Auf den Longruns deckt sich dieses Bild bei Ferrari, jedoch nicht an der Spitze. Anstelle von Mercedes ist Red Bull sowohl auf Soft als auch auf Medium vorne. Letzteres sogar außer Konkurrenz, da Mercedes im zweiten Training schlichtweg keine Longruns auf der mittleren Reifenmischung fuhr.

Hamilton und Bottas waren zu Beginn des FP2 mit etwas ganz anderem beschäftigt. Pirelli bat zum Test des 2021er C3-Prototypen, auf dem jeder Fahrer verpflichtend sechs gezeitete Runden fahren musste. Bis auf Mercedes beschränkten sich die Teams mehr oder weniger auf diese Vorgabe. Die Weltmeister verbrachten fast die Hälfte der 90-minütigen Sitzung auf dem Entwicklungsträger und spulten 37 Runden ab.

Der Arbeitseifer wurde ihnen zum Verhängnis, als Red-Bull-Pilot Alexander Albon und ein Hund rund 20 Minuten Trainingszeit kosteten. Erst crashte der Thailänder und sorgte für eine rote Flagge, bei der nicht nur sein Auto geborgen sondern auch die Streckenbegrenzung repariert werden musste. Wenige Minuten nach Wiederaufnahme der Session stürmte ein Vierbeiner die Rennstrecke, was zu einer erneuten Unterbrechung führte.

= = = = =

*WORUM ES GEHT*. Bearbeite den Text über das zweite Training: Gib ihn beginnend mit „Hamilton und Bottas“ und weiter bis „erneuten Unterbrechung führte.“ wieder und ersetze dabei „Vierbeiner“ durch „Hund“. Die anschließenden Zeilen gehören nicht zum Text und stehen für sich.

= = = = =

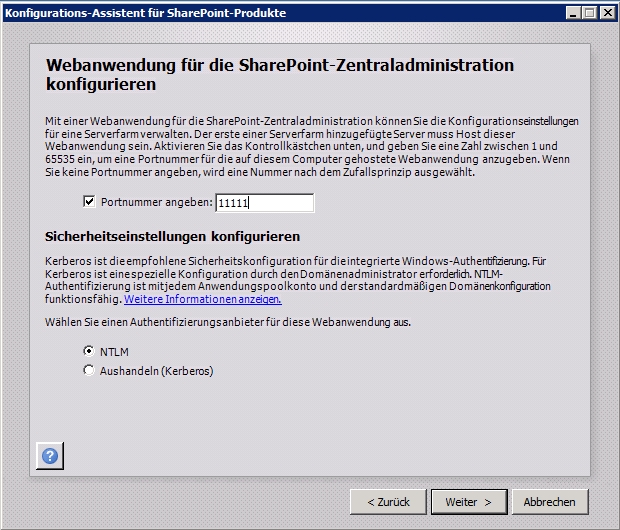620x530 pixels.
Task: Click the Aushandeln (Kerberos) label text
Action: (157, 371)

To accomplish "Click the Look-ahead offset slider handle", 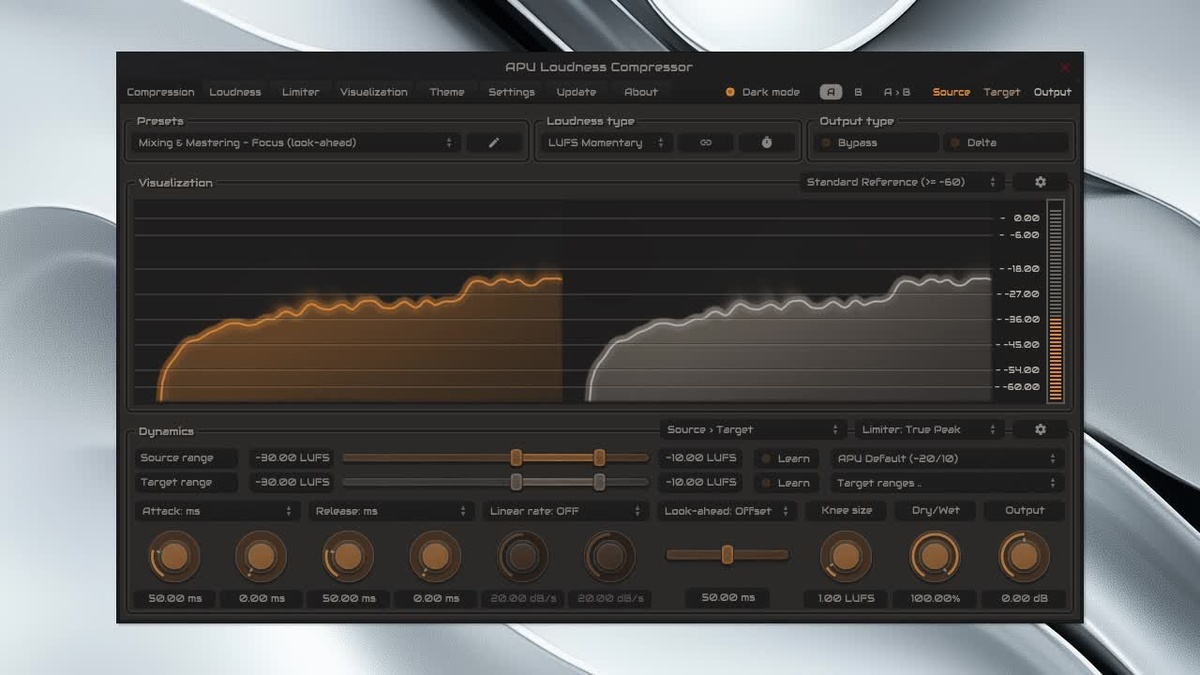I will (x=727, y=554).
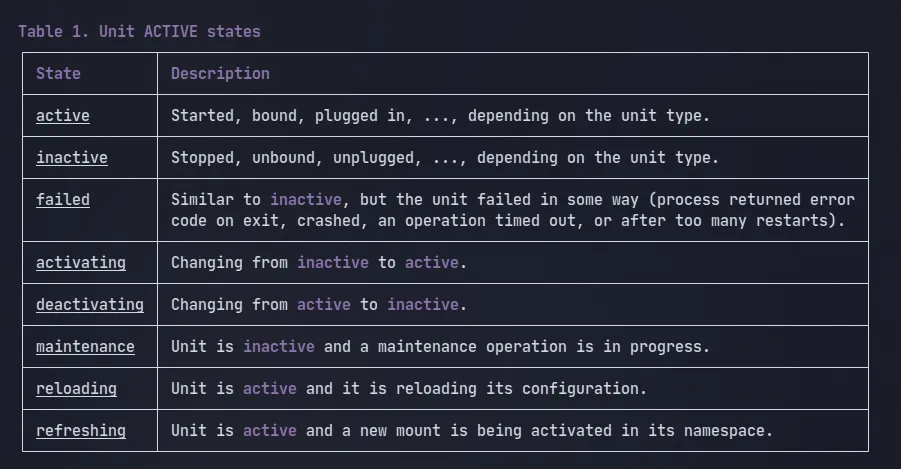Click the "State" column header
The image size is (901, 469).
click(x=58, y=74)
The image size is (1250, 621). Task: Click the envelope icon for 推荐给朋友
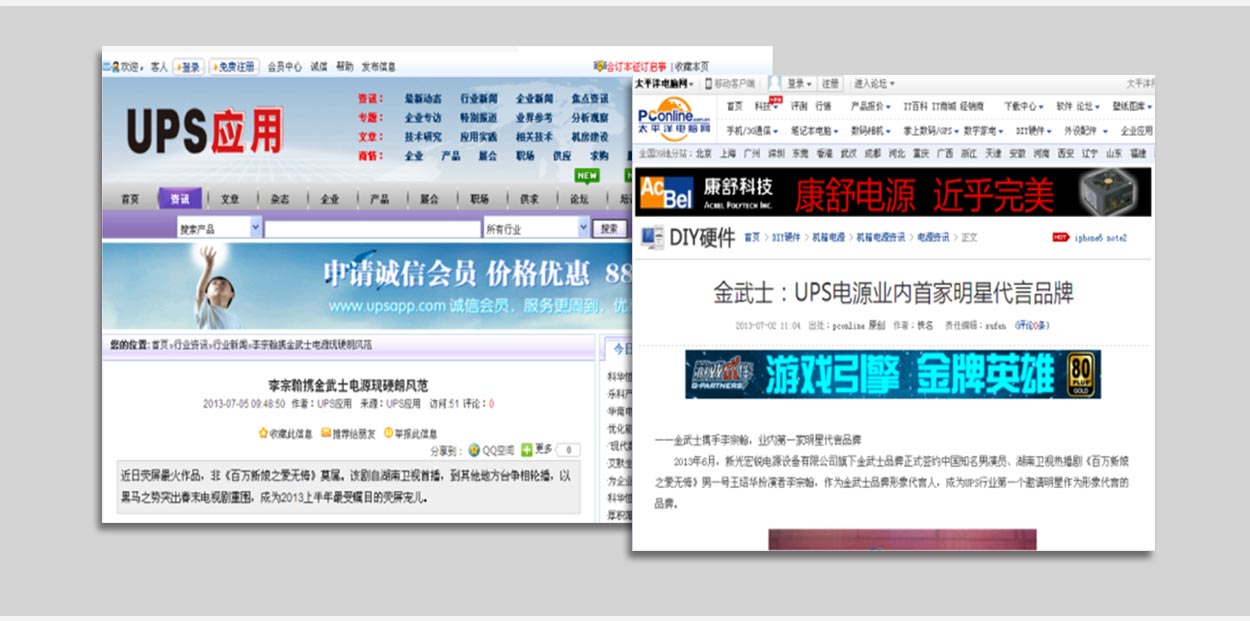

= = = = =

*ENDERGEBNIS*.
Hamilton und Bottas waren zu Beginn des FP2 mit etwas ganz anderem beschäftigt. Pirelli bat zum Test des 2021er C3-Prototypen, auf dem jeder Fahrer verpflichtend sechs gezeitete Runden fahren musste. Bis auf Mercedes beschränkten sich die Teams mehr oder weniger auf diese Vorgabe. Die Weltmeister verbrachten fast die Hälfte der 90-minütigen Sitzung auf dem Entwicklungsträger und spulten 37 Runden ab.

Der Arbeitseifer wurde ihnen zum Verhängnis, als Red-Bull-Pilot Alexander Albon und ein Hund rund 20 Minuten Trainingszeit kosteten. Erst crashte der Thailänder und sorgte für eine rote Flagge, bei der nicht nur sein Auto geborgen sondern auch die Streckenbegrenzung repariert werden musste. Wenige Minuten nach Wiederaufnahme der Session stürmte ein Hund die Rennstrecke, was zu einer erneuten Unterbrechung führte.